Data extracted from a collection:
-----

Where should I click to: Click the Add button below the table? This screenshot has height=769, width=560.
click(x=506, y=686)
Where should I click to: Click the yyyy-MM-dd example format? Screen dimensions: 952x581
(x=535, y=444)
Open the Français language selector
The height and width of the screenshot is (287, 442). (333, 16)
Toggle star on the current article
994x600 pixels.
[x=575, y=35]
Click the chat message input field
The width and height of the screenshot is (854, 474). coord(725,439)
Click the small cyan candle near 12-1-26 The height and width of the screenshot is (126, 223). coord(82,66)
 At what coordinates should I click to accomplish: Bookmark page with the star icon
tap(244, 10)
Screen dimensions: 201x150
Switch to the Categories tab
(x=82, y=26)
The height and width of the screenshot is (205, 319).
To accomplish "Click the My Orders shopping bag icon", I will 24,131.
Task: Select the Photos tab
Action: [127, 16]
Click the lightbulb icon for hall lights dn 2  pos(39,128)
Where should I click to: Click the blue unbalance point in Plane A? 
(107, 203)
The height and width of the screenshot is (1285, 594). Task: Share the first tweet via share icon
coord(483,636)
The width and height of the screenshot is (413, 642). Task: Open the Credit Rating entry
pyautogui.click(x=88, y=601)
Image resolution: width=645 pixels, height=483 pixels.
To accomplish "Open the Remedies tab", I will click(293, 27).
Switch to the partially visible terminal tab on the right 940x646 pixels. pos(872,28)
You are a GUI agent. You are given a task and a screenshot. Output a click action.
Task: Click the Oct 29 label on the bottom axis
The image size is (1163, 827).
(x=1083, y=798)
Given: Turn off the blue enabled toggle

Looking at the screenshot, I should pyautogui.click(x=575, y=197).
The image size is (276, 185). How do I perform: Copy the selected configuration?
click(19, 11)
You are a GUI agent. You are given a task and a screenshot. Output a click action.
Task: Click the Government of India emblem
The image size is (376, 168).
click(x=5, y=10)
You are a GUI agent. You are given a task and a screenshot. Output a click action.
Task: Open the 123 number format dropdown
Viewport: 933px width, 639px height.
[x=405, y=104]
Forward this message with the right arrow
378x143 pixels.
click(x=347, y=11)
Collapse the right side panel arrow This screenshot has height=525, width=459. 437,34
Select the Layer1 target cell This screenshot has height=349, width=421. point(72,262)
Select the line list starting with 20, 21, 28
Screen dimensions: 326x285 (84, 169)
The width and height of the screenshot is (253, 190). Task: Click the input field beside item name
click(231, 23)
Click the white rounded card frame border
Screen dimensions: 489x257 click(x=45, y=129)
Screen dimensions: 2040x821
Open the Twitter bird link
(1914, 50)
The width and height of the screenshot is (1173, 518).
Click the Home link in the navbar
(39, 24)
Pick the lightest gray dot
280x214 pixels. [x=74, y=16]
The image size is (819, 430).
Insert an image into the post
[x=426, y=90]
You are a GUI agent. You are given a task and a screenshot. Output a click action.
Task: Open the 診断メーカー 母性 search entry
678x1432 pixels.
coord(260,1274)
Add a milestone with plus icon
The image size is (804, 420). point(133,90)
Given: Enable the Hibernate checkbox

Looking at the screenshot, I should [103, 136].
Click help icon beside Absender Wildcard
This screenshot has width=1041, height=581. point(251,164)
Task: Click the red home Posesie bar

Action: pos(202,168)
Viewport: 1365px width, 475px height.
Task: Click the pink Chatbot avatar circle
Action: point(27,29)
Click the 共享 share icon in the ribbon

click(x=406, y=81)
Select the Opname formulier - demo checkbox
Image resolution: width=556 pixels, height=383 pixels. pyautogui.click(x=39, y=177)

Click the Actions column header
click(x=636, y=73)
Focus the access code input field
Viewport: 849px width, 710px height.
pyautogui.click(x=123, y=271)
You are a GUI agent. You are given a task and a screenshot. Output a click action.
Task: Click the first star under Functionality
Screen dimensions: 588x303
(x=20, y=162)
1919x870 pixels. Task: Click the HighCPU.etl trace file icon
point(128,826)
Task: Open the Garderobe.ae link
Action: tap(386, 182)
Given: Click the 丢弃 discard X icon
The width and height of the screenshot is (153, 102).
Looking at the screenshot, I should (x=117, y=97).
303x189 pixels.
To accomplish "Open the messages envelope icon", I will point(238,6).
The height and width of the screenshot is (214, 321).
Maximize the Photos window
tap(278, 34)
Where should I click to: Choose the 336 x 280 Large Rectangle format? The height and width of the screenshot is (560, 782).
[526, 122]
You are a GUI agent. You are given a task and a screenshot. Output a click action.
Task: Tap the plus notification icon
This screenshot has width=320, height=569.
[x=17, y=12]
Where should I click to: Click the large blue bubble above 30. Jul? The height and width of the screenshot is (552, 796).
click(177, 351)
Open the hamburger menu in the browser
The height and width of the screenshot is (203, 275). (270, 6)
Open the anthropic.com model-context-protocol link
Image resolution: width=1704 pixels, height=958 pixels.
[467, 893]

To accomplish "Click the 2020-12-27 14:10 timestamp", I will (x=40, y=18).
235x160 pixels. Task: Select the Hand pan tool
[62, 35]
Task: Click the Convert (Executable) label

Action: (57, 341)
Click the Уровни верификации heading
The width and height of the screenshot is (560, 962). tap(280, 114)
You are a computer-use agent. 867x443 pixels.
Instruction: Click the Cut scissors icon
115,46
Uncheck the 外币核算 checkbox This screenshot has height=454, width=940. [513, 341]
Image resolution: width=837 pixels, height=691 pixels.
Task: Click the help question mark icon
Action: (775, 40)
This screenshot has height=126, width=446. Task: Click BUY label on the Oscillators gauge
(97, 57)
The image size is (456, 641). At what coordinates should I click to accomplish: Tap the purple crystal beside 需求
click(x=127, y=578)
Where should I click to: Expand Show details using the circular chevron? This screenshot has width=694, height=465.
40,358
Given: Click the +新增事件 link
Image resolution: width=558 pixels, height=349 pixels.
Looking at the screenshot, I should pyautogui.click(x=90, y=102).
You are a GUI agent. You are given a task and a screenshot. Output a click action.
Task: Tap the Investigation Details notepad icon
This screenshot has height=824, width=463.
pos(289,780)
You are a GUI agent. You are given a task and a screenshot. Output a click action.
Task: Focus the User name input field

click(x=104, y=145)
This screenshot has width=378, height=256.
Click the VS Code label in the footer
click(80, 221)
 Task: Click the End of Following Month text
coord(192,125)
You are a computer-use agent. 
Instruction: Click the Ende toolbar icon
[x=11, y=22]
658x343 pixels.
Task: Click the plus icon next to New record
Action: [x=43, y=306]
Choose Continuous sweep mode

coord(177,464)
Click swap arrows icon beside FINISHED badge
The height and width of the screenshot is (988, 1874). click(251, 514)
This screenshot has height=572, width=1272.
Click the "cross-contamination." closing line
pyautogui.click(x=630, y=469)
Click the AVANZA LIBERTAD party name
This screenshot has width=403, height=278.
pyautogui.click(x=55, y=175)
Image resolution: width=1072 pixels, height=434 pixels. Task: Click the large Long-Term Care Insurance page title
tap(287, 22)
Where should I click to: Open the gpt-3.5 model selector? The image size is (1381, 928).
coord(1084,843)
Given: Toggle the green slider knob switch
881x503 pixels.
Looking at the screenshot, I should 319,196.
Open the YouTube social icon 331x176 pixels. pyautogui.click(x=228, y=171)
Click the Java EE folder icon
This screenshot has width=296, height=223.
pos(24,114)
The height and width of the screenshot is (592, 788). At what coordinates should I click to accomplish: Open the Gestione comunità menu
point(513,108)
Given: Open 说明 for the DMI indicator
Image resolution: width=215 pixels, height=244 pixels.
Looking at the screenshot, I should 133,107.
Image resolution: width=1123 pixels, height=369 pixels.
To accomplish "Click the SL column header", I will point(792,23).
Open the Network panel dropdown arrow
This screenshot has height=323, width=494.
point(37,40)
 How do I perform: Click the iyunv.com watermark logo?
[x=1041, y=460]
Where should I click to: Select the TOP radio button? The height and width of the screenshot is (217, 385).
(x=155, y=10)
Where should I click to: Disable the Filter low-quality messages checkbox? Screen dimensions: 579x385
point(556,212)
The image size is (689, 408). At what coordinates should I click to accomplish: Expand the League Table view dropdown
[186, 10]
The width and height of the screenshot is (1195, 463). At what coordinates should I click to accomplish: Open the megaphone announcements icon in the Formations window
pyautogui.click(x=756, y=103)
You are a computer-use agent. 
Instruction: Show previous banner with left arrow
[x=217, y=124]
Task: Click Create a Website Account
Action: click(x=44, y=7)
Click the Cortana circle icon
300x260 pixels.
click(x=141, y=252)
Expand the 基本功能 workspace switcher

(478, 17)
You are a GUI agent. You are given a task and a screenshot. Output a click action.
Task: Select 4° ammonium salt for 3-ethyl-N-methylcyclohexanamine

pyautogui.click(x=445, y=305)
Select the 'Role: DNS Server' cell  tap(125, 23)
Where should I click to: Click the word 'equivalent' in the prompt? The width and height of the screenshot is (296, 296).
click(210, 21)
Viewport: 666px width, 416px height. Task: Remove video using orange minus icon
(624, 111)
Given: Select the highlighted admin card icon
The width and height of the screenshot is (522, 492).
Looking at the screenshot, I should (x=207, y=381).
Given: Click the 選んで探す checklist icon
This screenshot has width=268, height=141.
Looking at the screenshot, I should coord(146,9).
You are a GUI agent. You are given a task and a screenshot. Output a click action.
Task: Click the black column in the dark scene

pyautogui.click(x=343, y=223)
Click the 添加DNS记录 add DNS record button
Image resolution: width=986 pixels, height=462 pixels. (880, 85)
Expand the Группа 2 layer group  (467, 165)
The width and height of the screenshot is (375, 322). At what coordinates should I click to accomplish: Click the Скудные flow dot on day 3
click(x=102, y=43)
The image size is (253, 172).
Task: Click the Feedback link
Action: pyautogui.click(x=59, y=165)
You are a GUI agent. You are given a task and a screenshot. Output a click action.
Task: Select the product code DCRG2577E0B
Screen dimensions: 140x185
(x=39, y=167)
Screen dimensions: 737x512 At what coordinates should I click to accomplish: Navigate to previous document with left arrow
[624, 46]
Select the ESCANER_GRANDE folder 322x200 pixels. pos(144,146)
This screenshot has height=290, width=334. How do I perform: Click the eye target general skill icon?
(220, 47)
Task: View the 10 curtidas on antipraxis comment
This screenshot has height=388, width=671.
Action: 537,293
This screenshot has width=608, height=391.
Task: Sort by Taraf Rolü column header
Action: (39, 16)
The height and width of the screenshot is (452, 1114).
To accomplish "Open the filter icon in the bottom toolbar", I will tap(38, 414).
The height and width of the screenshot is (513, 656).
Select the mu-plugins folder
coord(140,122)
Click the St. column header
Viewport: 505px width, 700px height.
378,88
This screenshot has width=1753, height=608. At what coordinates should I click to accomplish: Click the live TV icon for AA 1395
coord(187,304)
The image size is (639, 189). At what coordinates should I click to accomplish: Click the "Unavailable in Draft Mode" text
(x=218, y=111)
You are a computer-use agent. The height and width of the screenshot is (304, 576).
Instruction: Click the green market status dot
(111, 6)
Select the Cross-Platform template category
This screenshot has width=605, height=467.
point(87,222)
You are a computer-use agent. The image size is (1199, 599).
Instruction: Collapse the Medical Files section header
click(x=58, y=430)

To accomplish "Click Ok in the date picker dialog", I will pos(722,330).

-----

Prompt: The answer consists of every line above in which the word "cell" occurs.

Task solution:
Select the Layer1 target cell This screenshot has height=349, width=421. point(72,262)
Select the 'Role: DNS Server' cell  tap(125, 23)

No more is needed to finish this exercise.